Woodland Mills’ “Build and Price” tool was a powerful sales asset—but it had become increasingly difficult for customers to navigate. Originally created as a stopgap to help customers calculate pricing, taxes, and shipping estimates, the tool lacked a clear visual hierarchy, offered no product imagery, and buried critical CTAs deep below dual-scroll containers.

Customer frustration was mounting. Internal teams were fielding constant quote corrections due to misconfigured carts, and support staff were manually following up with confused users. Even heatmap data showed a troubling pattern: users weren’t even seeing our calls to action—let alone using them.
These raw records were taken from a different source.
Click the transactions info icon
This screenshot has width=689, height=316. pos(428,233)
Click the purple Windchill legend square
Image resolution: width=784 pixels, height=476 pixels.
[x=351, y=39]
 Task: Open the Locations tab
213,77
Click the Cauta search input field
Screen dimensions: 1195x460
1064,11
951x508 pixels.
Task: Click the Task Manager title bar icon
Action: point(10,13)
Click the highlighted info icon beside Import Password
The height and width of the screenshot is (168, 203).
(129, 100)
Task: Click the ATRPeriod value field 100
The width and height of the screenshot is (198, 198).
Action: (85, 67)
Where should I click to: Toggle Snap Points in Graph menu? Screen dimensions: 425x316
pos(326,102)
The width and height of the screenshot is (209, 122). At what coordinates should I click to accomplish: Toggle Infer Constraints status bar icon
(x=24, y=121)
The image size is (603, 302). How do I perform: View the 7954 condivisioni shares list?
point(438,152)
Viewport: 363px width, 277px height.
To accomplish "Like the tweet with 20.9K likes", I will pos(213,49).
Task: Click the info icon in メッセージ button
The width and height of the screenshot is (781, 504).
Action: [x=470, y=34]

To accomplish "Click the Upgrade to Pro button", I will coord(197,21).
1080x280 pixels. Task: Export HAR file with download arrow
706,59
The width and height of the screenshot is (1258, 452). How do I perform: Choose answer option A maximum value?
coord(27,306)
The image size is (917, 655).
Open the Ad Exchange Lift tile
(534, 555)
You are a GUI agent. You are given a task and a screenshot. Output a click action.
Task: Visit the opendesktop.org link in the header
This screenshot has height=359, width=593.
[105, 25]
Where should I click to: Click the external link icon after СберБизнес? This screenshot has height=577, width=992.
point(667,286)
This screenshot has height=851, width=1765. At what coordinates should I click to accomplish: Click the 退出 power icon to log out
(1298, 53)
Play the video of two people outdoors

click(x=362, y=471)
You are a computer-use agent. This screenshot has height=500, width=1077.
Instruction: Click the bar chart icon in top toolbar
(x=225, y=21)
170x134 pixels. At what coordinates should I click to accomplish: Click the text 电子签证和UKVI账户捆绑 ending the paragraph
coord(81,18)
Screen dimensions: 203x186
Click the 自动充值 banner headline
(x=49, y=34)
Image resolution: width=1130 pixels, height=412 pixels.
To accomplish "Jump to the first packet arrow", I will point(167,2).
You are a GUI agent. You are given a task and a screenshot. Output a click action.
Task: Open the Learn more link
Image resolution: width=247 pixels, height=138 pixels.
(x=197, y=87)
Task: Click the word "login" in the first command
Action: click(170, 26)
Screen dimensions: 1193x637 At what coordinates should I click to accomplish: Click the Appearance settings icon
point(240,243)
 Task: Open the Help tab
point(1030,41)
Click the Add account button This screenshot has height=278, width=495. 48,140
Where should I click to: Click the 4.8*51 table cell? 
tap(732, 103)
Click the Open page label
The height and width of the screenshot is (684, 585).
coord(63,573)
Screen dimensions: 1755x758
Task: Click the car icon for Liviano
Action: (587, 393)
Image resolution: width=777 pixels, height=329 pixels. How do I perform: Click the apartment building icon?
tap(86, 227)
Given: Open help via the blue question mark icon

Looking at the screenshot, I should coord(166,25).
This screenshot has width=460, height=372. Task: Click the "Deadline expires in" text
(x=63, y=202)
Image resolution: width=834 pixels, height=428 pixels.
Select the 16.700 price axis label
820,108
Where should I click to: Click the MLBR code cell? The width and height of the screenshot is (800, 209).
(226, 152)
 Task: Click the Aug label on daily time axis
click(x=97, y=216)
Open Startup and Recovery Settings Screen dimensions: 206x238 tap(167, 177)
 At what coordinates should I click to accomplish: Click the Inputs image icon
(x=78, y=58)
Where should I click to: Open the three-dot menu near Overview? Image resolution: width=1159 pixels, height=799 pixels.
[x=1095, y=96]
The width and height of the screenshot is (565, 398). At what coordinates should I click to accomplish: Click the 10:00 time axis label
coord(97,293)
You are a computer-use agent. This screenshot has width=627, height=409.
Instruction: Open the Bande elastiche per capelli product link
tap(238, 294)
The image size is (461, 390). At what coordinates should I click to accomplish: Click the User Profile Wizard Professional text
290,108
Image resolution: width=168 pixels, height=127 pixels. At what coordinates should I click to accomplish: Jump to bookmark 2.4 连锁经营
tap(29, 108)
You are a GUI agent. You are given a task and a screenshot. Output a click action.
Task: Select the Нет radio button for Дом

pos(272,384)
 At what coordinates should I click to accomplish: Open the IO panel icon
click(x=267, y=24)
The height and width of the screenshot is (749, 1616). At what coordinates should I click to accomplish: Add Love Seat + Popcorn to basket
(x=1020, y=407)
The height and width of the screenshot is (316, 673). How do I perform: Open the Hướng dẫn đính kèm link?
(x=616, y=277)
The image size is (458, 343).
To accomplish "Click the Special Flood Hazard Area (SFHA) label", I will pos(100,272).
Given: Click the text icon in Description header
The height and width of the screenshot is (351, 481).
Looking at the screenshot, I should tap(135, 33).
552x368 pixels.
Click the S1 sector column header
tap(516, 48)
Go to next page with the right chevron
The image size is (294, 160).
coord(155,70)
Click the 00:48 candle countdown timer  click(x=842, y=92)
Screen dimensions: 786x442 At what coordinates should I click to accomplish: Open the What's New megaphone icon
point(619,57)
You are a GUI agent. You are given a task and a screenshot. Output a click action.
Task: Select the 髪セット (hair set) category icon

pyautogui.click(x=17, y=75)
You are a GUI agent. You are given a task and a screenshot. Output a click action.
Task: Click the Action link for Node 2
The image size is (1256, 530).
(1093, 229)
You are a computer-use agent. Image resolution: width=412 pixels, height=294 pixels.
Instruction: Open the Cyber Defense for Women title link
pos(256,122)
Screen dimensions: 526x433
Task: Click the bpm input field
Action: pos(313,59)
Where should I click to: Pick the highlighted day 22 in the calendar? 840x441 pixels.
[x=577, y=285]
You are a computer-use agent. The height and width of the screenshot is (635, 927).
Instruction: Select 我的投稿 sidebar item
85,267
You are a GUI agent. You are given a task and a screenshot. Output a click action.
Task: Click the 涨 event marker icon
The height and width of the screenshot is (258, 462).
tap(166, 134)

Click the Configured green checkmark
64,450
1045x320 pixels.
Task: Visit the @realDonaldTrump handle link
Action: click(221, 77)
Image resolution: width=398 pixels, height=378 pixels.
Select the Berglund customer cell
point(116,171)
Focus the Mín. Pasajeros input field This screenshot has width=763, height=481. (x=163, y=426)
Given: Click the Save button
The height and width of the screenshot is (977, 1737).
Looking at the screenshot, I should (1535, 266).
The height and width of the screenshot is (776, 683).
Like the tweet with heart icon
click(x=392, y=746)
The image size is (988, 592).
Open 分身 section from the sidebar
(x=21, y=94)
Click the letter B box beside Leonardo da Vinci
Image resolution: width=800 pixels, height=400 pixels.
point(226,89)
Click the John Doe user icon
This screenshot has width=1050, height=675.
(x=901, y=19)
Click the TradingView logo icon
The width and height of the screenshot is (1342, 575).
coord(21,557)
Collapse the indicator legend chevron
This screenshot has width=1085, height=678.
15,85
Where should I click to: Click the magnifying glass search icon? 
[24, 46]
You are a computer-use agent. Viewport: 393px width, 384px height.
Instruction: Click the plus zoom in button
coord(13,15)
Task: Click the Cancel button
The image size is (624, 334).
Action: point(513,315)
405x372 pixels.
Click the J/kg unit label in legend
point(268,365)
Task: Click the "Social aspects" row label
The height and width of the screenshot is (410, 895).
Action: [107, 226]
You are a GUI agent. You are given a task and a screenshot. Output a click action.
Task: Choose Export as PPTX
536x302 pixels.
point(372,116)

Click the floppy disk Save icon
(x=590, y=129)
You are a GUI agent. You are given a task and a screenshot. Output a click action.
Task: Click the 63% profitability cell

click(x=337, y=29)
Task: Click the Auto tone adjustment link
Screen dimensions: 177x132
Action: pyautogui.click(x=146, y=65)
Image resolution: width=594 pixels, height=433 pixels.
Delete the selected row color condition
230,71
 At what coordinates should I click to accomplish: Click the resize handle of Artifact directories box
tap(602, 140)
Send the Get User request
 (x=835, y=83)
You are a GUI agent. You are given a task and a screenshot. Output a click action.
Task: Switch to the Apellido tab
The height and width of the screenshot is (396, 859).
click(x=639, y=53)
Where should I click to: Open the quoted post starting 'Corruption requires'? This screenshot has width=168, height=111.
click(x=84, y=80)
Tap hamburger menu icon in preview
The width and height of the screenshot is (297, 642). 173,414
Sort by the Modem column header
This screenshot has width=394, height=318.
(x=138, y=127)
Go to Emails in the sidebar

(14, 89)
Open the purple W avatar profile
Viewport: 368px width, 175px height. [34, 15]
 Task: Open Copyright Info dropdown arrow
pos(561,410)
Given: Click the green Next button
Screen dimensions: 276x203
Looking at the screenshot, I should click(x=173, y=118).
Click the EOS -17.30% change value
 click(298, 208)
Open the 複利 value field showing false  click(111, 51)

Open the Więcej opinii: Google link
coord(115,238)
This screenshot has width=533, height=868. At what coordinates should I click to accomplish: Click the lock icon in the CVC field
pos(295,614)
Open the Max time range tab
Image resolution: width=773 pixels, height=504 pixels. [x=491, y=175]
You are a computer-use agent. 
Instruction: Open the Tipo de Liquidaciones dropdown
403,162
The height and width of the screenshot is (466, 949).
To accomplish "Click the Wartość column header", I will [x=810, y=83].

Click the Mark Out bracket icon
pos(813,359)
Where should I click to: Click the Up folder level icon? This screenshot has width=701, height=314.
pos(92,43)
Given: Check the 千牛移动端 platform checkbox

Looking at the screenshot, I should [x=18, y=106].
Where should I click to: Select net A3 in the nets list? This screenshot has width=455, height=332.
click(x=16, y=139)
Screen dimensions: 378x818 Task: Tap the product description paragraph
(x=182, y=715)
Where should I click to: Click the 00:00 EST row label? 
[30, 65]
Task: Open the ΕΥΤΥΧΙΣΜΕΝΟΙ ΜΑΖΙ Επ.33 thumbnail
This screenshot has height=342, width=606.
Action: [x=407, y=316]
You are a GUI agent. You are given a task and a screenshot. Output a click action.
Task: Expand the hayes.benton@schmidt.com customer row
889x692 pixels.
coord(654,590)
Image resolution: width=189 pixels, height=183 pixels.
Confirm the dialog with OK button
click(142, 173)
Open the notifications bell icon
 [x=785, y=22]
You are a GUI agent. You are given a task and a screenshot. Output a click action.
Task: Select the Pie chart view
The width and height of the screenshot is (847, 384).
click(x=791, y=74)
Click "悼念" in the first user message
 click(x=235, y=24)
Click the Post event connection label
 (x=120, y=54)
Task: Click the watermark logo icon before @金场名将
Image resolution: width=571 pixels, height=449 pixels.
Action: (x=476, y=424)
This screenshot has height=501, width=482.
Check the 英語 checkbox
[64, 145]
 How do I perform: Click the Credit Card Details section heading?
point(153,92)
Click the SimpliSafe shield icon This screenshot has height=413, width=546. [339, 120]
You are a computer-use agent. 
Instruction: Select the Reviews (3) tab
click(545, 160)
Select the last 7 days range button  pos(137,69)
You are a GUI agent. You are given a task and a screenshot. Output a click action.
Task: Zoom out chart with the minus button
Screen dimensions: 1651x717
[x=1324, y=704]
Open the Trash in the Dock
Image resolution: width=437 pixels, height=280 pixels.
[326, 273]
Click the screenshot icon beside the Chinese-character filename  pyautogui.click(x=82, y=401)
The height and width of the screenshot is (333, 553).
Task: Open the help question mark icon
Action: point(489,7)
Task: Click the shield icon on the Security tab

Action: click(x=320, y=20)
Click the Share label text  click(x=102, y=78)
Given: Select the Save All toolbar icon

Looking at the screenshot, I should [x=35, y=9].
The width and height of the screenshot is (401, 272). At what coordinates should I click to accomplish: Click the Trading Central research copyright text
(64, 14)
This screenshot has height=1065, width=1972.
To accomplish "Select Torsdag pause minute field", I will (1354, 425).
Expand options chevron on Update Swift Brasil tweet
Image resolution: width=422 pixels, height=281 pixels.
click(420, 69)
This project coincided with a broader rebrand of Woodland Mills, offering a key opportunity: to reimagine Build and Price not just as a calculator, but as a seamless, trustworthy, and visually guided product experience.

Discovery & Research

We kicked off with a thorough audit of the existing tool. Working alongside internal stakeholders and developers, we analyzed behavioral data, captured feedback from support staff, and spoke directly with customers.

Key Issues Identified:

  • Multiple scrollable areas creating friction and confusion
  • Accordion-style list design overwhelmed users with too much info at once
  • CTA buttons buried in second scroll layer, invisible on desktop
  • No visual representation of selected products or configurations
  • High volume of incorrect quotes requiring manual follow-up

Customer Sentiment Highlights:

“Unintuitive.”
“I couldn’t submit a quote.”
“Parts weren’t compatible, and I didn’t know until support told me.”

Defining the Vision

With usability and clarity top of mind, we set out to reimagine the tool with three goals:

  1. Guide customers clearly through the configuration process
  2. Validate compatibility at each step to reduce manual quote errors
  3. Provide visual context so users could understand what they were building

We mapped this vision against the needs of our key persona:

Meet Jack Sawyer

A 42-year-old small-scale farmer and woodworker from rural Oregon. Jack is looking to expand his woodworking into a business and needs a tool that helps him understand what he’s buying—without confusion or second-guessing. His time is valuable, and trust in the quote process is essential.

UX Approach & Solution

We rebuilt the experience from the ground up—starting with a modular framework that would scale with Woodland Mills’ product line and new brand language.

Core UX Improvements:

Pagination-Based Flow

We moved away from a single-page layout to a multi-step experience. Each phase of the build now focuses on one task—selecting, validating, and customizing a mill—before moving to the next.

Visual Product Preview

We introduced imagery and a potential 3D configurator to help customers understand exactly what they were building. This reduced friction and supported more confident decision-making.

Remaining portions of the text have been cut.